My mum wld cry and cry. She wouldn't believe it. Or she would. My elder sister would be d first to know. Then my baby sis and d rest of them. "We can't tell daddy yet". Haha I know how these things work in my house! Even if this elicits different reactions (which I know it would), d degree of hurt would be equally severe. Reciting biblical chants and sprinkling holy water on my head is the least of my concern. Infact it's nothing compared to what my sexuality would do to my mum. I know what it'd do to her.

 

I can't tell my mother I've been bedding girls even if the world was to come to an end. This may seem defeatist, maybe. But the word 'Gay' cannot heal a straight, very churchy person like my mum. She would cry and cry and stop attending social functions. She'd say d world is against her. She'd go bland. She'd blame me. Blame God. And believe I was born with an ethical deficiency. She would live in denial for d rest of her life. I can't do that to her.

 

Now, if I know my mother like this (and I really do) why would I subject her to a future of pure misery. What would it fetch me?

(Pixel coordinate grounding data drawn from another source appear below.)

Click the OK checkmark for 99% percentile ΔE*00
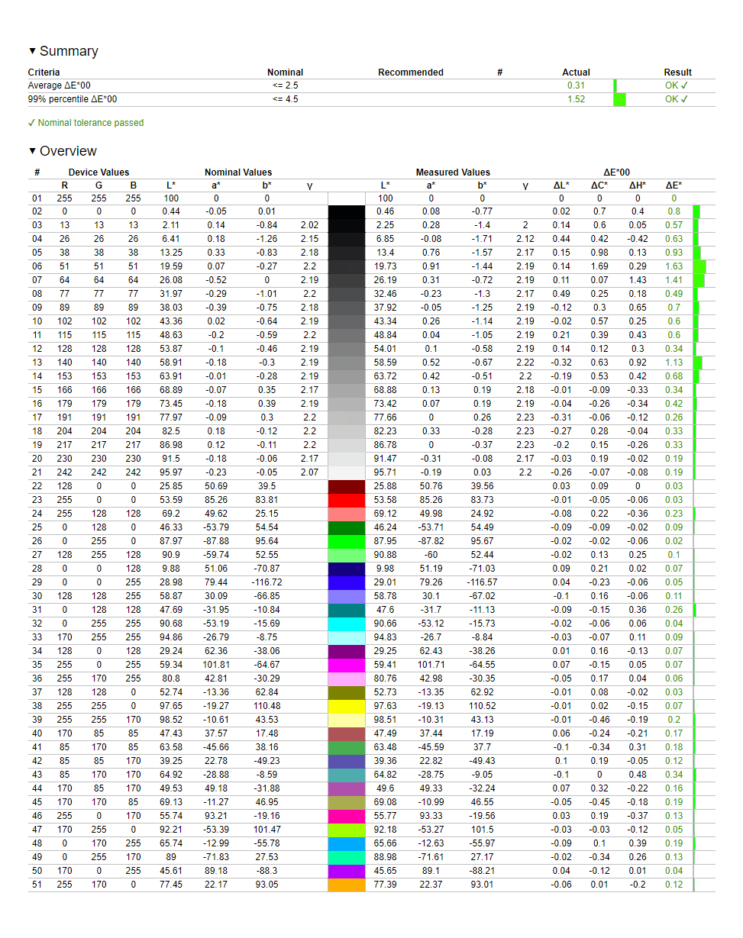Screen dimensions: 743x938 coord(677,99)
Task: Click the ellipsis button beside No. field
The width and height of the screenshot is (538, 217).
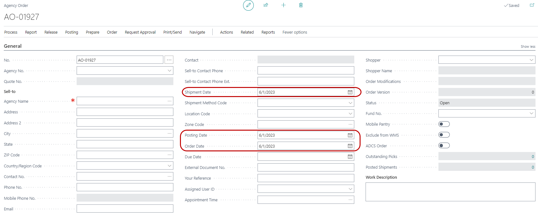Action: click(169, 60)
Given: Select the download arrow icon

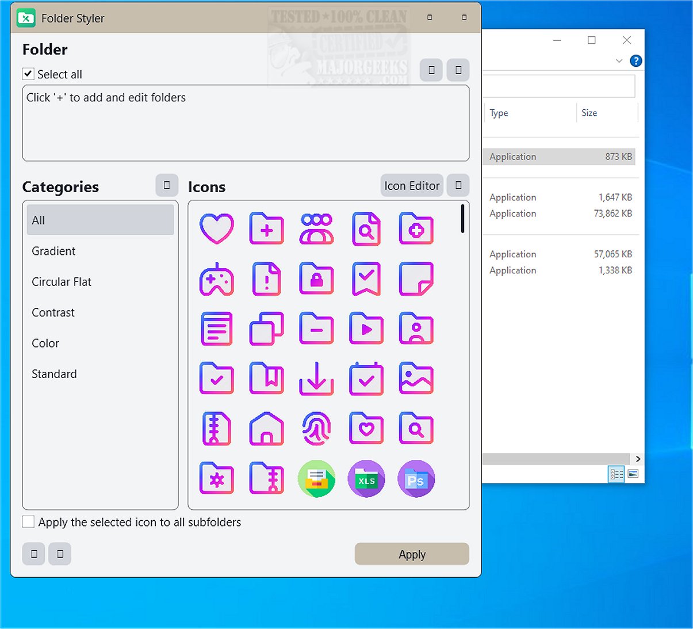Looking at the screenshot, I should pos(316,379).
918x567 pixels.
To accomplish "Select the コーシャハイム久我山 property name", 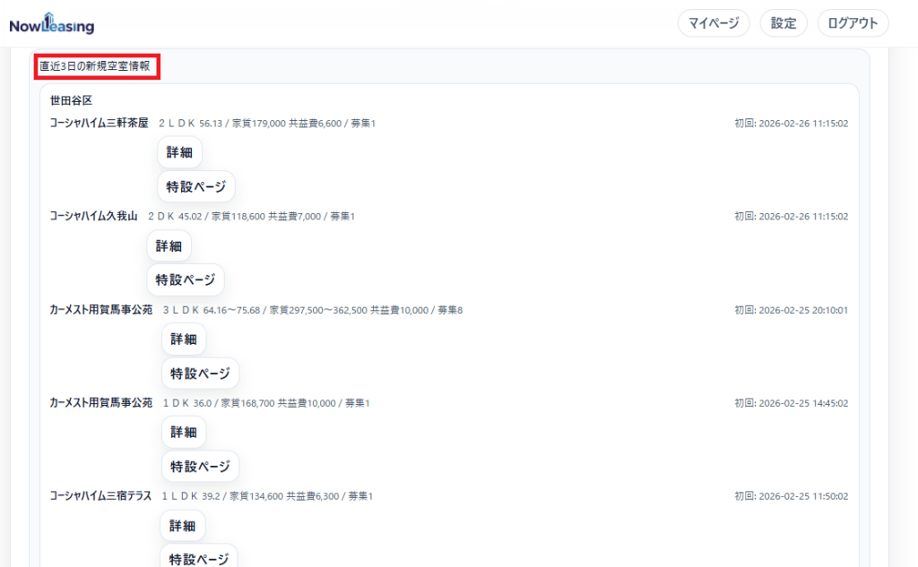I will tap(93, 216).
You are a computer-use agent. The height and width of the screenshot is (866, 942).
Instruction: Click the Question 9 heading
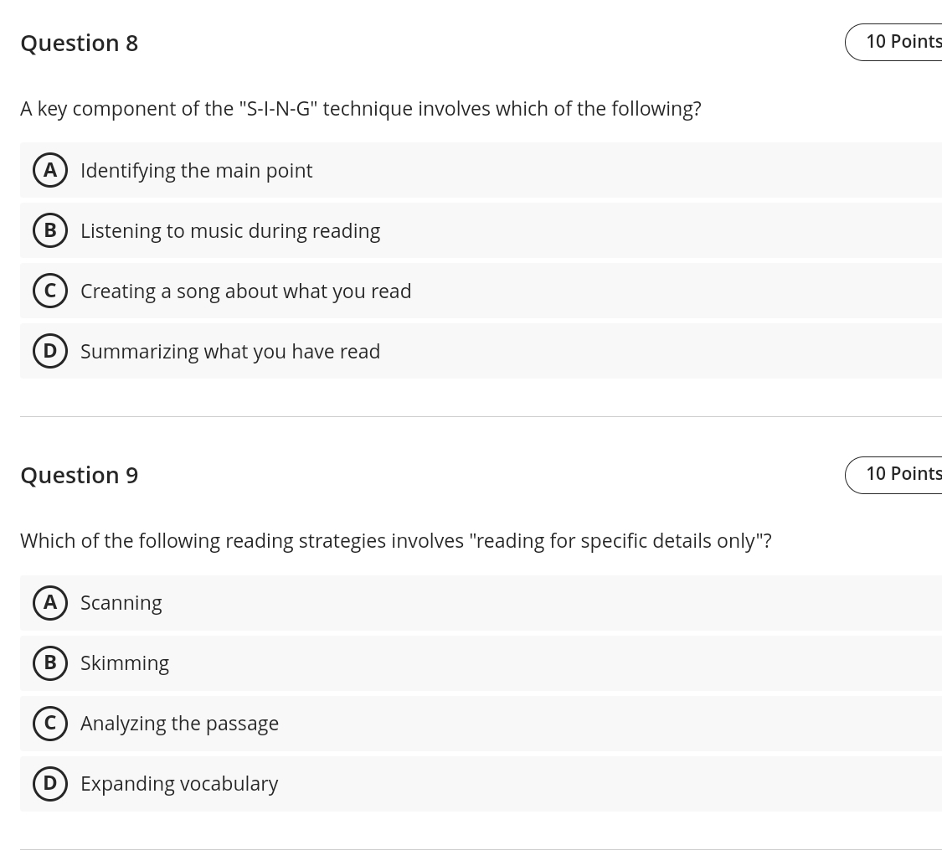click(x=80, y=475)
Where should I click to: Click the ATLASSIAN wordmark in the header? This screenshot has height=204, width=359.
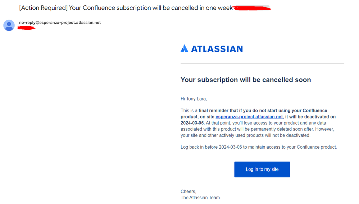pyautogui.click(x=217, y=49)
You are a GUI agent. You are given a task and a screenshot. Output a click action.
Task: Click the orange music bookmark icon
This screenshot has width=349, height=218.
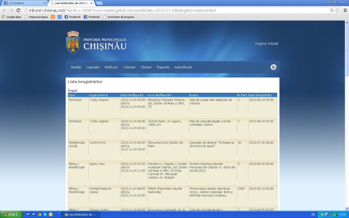click(x=53, y=17)
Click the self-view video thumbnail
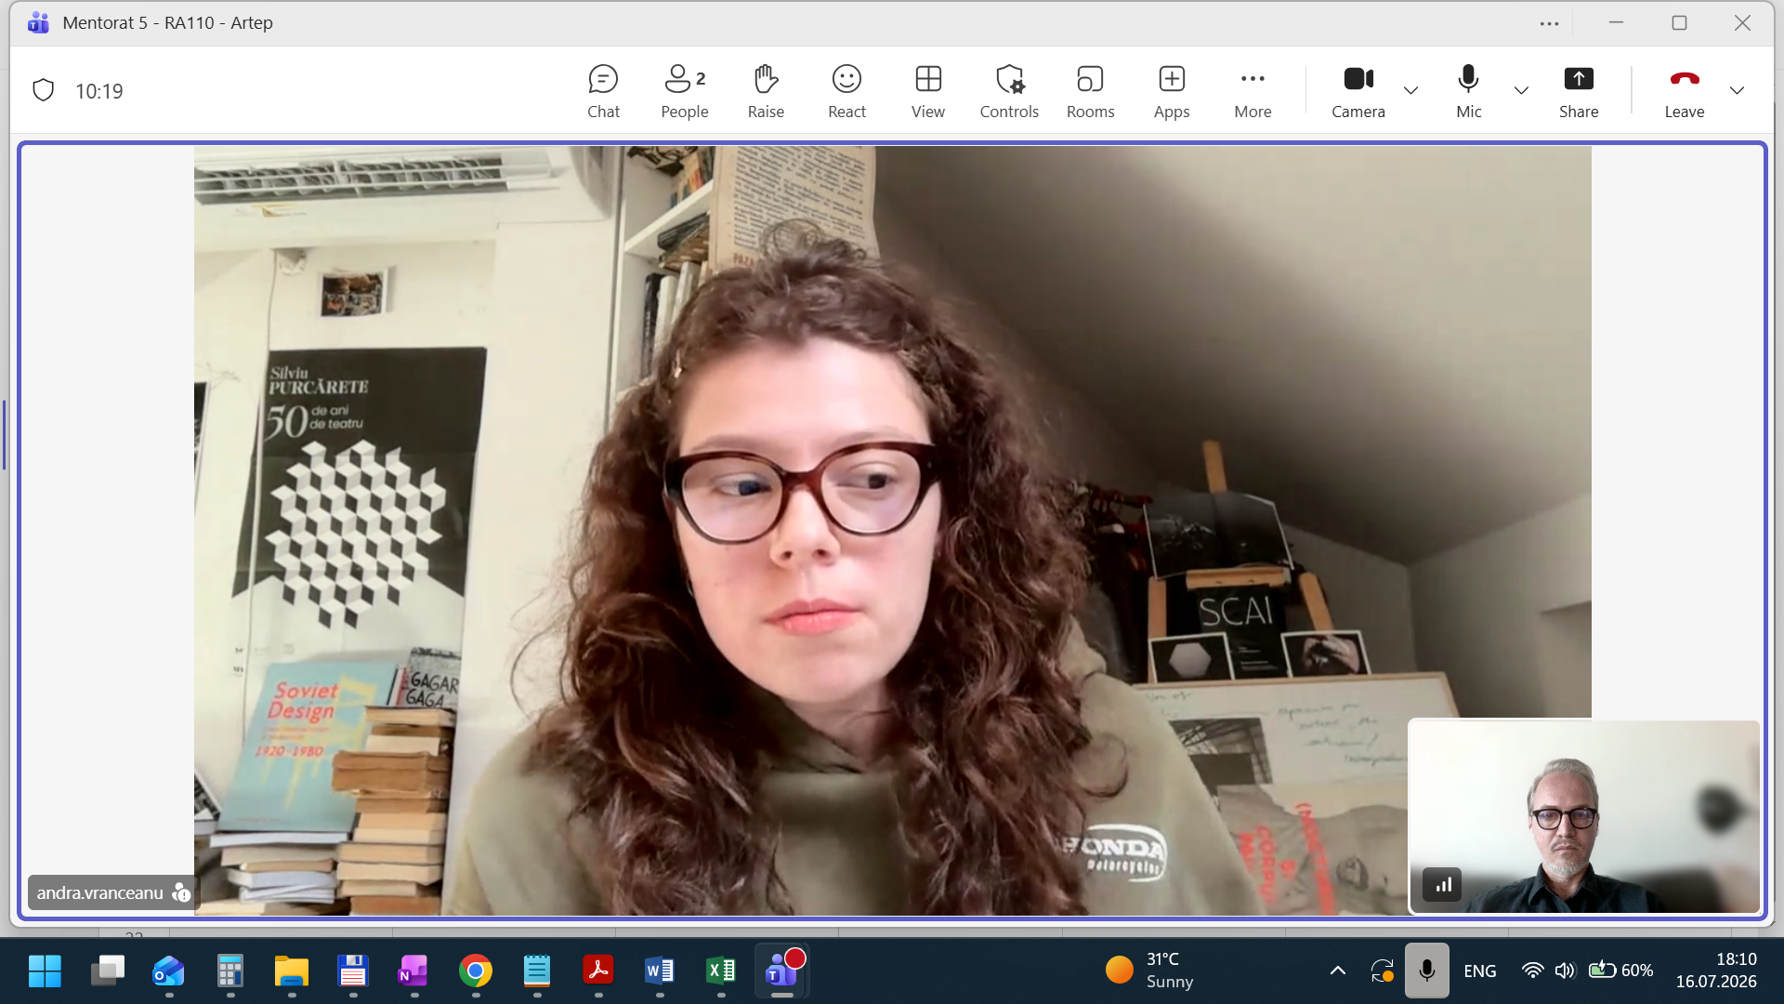Viewport: 1784px width, 1004px height. pyautogui.click(x=1584, y=816)
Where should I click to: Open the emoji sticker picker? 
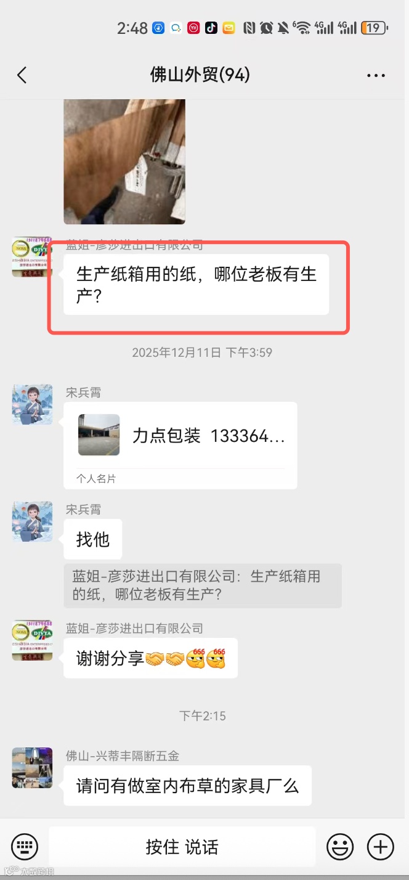[x=340, y=846]
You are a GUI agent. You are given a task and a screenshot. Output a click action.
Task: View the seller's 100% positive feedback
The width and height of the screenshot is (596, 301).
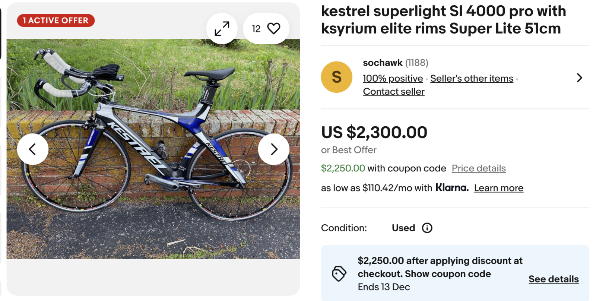(x=393, y=79)
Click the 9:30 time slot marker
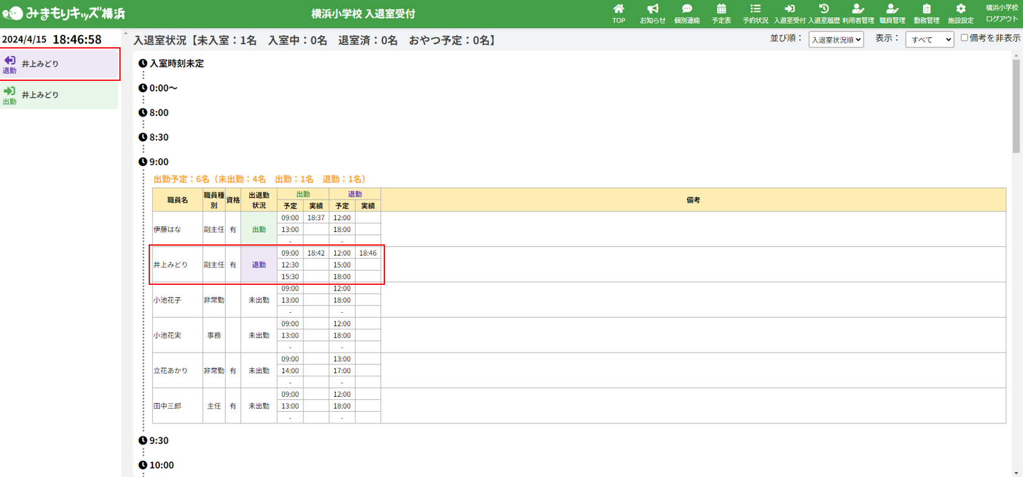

I loved reading everything you wrote, its full of intelligence ..... Made me see this coming out issue in a new light... How selfish have I been to expect my mum to accept me just the way I am like its so easy.. I mean someone who already has plans for me n all, someone who can't wait to see me married, lol....

N I was thinking of leaving home as soon as I graduate n get a job... I didn't really think much about how my mum would feel, I just wanted freedom... But what's freedom if your freedom will put your love ones in bondage/unhappiness.... Will tread more lightly now, thanks..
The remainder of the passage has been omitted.